*** Task material ***

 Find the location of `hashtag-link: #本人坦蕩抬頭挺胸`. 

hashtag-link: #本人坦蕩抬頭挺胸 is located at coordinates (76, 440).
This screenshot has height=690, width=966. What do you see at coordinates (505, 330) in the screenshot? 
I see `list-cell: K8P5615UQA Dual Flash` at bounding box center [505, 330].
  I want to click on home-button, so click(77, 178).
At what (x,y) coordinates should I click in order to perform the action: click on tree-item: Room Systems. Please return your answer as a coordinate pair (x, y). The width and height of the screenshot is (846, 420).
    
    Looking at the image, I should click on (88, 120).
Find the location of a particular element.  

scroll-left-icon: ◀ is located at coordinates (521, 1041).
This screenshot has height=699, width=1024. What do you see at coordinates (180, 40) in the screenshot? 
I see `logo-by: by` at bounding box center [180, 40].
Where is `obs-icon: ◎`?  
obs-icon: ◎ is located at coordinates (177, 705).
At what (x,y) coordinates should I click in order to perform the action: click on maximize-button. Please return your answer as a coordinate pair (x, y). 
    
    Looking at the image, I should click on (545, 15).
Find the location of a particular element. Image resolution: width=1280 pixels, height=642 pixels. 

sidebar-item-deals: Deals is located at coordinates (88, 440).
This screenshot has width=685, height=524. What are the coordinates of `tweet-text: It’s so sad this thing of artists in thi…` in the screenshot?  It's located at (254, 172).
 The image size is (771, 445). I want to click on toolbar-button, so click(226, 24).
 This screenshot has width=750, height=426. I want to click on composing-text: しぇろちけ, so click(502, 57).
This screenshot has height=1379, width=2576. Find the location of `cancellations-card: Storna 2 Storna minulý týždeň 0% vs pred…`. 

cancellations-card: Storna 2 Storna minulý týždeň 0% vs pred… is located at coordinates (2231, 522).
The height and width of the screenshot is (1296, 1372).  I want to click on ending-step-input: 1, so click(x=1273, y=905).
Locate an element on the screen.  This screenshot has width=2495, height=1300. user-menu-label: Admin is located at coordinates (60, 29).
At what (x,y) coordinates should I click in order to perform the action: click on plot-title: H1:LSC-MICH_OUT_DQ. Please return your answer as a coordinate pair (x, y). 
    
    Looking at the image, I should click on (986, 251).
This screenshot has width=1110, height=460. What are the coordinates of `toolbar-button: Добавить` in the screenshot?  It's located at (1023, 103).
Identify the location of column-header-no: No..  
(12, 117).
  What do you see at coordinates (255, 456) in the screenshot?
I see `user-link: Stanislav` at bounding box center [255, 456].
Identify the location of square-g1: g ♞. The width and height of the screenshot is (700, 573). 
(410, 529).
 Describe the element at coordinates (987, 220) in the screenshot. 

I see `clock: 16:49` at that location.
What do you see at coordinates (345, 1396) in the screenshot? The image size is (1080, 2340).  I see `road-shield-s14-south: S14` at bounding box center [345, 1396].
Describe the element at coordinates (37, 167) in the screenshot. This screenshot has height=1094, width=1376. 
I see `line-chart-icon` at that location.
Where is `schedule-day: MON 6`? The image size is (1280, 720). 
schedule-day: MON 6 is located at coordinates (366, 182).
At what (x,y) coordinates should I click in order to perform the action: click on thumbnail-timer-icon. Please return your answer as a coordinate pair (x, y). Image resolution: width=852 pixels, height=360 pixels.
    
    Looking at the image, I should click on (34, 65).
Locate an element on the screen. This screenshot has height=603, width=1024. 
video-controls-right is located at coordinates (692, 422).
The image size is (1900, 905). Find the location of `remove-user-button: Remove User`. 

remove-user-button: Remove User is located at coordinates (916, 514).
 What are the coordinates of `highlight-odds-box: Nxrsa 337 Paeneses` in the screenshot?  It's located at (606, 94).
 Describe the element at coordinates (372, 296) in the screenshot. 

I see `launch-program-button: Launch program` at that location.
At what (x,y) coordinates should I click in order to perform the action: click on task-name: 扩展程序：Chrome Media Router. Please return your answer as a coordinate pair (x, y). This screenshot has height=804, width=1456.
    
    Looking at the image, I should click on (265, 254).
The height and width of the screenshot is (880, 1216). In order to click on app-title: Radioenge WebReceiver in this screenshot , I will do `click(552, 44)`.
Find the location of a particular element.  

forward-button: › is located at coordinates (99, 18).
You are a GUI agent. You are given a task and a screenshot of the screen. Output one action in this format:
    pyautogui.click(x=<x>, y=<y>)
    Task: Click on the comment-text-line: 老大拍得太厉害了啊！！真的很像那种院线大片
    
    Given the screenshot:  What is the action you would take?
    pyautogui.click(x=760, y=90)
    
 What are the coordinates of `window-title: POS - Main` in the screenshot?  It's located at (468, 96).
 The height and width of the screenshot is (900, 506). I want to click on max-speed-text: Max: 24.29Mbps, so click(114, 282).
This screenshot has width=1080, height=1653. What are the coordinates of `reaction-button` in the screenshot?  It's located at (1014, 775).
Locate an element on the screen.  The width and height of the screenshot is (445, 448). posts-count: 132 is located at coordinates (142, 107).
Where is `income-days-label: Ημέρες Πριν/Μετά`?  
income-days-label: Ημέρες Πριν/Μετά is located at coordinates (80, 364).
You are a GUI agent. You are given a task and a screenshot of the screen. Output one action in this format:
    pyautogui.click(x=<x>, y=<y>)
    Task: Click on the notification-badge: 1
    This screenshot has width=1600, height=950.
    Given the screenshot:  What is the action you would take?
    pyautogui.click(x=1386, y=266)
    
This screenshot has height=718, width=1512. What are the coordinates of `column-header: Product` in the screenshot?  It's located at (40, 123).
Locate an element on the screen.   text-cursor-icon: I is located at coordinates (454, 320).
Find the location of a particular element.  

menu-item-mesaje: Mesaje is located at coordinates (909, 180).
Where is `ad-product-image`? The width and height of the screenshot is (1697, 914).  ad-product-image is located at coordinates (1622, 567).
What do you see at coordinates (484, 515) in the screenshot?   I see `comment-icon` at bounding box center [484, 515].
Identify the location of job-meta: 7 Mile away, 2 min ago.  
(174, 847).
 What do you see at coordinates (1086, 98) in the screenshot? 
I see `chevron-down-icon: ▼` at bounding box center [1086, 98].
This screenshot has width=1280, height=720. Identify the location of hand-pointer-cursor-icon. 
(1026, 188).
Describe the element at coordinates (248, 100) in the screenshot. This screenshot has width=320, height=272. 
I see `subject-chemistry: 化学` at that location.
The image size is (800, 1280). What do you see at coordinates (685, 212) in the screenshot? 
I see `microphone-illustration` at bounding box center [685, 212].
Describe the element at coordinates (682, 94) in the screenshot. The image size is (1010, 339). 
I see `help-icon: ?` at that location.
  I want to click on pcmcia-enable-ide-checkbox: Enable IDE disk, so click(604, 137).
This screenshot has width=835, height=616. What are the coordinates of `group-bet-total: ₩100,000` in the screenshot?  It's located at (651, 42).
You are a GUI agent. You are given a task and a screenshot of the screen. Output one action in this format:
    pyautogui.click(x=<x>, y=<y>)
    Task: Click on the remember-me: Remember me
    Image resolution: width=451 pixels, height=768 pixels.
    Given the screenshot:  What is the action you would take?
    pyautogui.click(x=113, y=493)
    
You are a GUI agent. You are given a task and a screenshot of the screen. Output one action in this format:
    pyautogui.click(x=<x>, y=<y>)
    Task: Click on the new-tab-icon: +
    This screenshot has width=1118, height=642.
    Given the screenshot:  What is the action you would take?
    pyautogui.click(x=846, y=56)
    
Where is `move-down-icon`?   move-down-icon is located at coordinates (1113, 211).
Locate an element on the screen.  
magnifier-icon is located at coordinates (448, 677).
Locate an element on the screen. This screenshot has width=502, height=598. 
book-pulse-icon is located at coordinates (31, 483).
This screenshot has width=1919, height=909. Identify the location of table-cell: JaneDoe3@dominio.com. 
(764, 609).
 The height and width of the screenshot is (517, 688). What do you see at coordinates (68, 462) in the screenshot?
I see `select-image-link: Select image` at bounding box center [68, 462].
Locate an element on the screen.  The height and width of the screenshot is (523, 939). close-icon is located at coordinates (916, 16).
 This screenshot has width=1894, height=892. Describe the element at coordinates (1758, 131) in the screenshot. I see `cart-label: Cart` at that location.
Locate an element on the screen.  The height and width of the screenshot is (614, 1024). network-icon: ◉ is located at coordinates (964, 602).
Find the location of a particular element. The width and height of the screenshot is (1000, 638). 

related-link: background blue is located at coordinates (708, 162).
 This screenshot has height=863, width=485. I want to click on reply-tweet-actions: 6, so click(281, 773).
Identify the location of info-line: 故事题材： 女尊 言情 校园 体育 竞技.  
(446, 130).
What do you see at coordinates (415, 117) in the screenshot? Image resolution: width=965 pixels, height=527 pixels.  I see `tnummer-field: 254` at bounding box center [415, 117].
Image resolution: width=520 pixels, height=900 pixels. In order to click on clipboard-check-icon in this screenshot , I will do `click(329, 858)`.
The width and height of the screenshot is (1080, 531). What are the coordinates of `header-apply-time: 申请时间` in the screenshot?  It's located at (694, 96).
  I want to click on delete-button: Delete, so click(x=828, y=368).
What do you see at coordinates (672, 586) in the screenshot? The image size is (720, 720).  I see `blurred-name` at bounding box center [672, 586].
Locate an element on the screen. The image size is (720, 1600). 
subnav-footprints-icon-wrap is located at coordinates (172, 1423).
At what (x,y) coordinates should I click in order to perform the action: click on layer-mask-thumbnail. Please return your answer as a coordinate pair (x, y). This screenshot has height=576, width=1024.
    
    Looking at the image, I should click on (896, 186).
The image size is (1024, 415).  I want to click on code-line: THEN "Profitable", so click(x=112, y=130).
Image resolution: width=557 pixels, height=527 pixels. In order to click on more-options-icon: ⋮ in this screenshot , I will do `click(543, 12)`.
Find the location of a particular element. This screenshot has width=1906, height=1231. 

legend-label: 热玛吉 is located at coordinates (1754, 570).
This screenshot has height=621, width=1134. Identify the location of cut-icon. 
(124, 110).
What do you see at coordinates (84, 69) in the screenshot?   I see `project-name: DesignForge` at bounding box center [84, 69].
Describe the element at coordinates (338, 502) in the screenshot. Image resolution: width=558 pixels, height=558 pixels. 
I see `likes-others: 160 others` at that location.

*** End of Task material ***

**What this task involves**
From the data above, return verbatim every line from the one containing "This screenshot has height=718, width=1512." through the one containing "coordinates (1622, 567).", including both of those lines.

**Answer box**
This screenshot has height=718, width=1512. What are the coordinates of `column-header: Product` in the screenshot?  It's located at (40, 123).
Locate an element on the screen.   text-cursor-icon: I is located at coordinates (454, 320).
Find the location of a particular element.  

menu-item-mesaje: Mesaje is located at coordinates (909, 180).
Where is `ad-product-image`? The width and height of the screenshot is (1697, 914).  ad-product-image is located at coordinates (1622, 567).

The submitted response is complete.